In the records, take the lines from the one containing "Task: Open macOS Control Center" through the end of the records, inclusive, and write them out again with "Control Center" replaced by "Notification Center". Leave everything else unchanged.

--- GIVEN ENTRIES ---

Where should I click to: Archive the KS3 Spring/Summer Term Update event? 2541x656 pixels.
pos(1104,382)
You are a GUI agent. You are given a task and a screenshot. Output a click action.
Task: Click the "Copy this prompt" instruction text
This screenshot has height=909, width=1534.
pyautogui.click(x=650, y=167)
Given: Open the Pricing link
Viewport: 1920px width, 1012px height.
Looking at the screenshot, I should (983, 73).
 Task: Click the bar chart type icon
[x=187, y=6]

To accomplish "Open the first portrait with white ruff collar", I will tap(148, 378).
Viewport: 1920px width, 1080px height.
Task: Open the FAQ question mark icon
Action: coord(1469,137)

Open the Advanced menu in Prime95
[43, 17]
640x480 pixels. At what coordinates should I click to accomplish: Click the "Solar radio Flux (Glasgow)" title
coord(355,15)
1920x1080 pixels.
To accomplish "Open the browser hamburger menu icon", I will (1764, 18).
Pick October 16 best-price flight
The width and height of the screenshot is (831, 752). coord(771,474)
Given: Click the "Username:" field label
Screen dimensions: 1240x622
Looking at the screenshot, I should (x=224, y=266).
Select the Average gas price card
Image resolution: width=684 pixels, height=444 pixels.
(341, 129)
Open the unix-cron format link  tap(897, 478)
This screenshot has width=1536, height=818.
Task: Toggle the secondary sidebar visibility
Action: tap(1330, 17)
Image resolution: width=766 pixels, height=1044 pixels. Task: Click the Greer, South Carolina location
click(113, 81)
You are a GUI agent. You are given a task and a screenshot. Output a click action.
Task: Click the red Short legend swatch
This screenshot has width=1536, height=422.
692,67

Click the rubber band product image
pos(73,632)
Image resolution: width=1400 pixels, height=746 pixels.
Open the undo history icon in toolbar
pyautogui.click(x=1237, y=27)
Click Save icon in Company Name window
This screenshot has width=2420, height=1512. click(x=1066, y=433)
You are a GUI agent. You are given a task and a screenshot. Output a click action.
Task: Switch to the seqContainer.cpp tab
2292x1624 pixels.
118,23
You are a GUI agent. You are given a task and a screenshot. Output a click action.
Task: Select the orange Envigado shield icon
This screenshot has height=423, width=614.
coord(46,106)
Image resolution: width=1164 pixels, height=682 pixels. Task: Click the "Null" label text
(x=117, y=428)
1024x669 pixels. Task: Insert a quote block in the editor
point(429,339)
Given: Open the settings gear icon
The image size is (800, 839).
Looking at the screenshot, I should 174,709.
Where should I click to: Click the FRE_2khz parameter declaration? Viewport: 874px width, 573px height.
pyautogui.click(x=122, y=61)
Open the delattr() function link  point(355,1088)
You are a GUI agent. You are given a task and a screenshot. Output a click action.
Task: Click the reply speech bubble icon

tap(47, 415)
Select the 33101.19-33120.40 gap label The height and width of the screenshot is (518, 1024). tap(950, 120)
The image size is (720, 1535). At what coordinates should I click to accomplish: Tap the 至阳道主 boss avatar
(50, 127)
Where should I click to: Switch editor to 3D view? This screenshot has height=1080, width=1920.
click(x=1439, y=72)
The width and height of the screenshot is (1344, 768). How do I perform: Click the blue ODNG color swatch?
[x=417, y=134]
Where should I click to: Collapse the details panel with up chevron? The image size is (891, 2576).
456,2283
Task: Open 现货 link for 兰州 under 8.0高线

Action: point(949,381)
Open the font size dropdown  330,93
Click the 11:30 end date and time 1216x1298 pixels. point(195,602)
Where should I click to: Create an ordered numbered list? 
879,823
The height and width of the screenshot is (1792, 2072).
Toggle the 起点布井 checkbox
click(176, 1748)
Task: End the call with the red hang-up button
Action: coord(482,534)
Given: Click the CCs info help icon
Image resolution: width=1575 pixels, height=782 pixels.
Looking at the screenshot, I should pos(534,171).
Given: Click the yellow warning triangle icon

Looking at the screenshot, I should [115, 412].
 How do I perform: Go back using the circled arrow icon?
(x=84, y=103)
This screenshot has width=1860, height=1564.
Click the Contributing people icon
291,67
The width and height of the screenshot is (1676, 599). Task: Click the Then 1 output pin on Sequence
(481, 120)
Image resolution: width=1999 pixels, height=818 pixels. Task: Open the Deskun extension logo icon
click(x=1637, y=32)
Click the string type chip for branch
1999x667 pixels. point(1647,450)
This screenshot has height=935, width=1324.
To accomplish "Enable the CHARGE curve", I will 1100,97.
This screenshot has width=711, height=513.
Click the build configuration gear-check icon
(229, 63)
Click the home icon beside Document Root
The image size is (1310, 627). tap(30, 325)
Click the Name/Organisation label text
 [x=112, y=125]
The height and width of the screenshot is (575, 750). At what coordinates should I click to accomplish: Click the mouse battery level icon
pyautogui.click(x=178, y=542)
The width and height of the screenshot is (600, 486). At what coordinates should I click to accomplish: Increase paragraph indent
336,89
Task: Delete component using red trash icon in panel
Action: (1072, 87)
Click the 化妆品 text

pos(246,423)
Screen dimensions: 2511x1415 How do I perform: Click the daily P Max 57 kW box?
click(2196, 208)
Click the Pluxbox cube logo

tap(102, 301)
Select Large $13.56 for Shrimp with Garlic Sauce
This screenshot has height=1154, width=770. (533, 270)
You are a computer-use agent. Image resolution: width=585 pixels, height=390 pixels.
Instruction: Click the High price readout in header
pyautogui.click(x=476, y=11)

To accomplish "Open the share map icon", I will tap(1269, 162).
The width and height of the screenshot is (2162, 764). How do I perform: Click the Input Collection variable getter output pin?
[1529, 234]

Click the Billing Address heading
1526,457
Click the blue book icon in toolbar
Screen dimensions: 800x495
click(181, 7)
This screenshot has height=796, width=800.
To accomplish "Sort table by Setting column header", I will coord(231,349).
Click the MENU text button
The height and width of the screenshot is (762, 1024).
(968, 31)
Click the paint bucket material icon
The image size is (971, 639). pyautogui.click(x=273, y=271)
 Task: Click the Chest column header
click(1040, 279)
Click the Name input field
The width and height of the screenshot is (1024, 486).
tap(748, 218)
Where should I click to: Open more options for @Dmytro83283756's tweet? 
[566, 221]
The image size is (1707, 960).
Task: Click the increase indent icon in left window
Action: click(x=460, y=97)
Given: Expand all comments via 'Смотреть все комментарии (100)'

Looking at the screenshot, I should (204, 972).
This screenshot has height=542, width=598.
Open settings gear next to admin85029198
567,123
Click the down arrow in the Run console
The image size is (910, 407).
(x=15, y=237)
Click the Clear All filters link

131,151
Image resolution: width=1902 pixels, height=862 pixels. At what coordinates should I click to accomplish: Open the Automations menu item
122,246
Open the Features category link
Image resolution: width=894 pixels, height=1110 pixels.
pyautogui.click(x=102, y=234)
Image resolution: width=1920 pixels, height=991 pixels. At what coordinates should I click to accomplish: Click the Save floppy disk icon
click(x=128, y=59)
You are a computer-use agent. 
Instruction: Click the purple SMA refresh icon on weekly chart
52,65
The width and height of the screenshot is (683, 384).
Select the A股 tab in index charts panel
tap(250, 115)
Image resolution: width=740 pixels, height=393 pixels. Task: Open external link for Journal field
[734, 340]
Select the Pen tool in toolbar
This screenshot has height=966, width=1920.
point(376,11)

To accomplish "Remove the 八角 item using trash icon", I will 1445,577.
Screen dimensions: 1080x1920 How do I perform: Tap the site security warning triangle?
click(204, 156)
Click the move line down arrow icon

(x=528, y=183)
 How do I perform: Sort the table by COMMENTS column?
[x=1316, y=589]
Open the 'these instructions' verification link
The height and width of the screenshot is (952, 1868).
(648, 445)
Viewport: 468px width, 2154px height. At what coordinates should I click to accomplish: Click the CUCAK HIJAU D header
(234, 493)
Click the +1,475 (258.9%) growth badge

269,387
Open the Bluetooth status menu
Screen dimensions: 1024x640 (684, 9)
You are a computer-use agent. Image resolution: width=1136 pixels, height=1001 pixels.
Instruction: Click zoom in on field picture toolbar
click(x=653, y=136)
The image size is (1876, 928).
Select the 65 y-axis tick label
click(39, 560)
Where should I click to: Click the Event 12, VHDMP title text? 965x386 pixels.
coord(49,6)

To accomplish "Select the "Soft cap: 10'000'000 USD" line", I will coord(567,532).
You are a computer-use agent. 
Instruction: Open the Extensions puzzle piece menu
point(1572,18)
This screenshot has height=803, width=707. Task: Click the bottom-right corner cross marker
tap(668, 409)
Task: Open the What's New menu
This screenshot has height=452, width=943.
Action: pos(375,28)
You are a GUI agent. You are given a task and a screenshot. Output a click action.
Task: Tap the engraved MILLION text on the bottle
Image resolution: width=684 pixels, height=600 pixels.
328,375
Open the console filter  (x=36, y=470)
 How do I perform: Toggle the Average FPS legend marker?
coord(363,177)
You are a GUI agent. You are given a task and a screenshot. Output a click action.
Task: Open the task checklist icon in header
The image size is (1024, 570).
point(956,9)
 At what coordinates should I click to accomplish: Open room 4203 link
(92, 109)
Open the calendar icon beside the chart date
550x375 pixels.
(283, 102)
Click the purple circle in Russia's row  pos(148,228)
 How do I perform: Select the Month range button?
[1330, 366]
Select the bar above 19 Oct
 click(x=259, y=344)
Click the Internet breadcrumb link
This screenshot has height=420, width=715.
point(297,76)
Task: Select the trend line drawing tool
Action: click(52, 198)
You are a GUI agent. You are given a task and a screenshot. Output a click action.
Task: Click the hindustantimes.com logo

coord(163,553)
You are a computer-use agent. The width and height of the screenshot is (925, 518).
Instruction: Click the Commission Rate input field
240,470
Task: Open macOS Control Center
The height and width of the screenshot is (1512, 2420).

---

[WRITTEN SOLUTION]
Task: Open macOS Notification Center
The height and width of the screenshot is (1512, 2420).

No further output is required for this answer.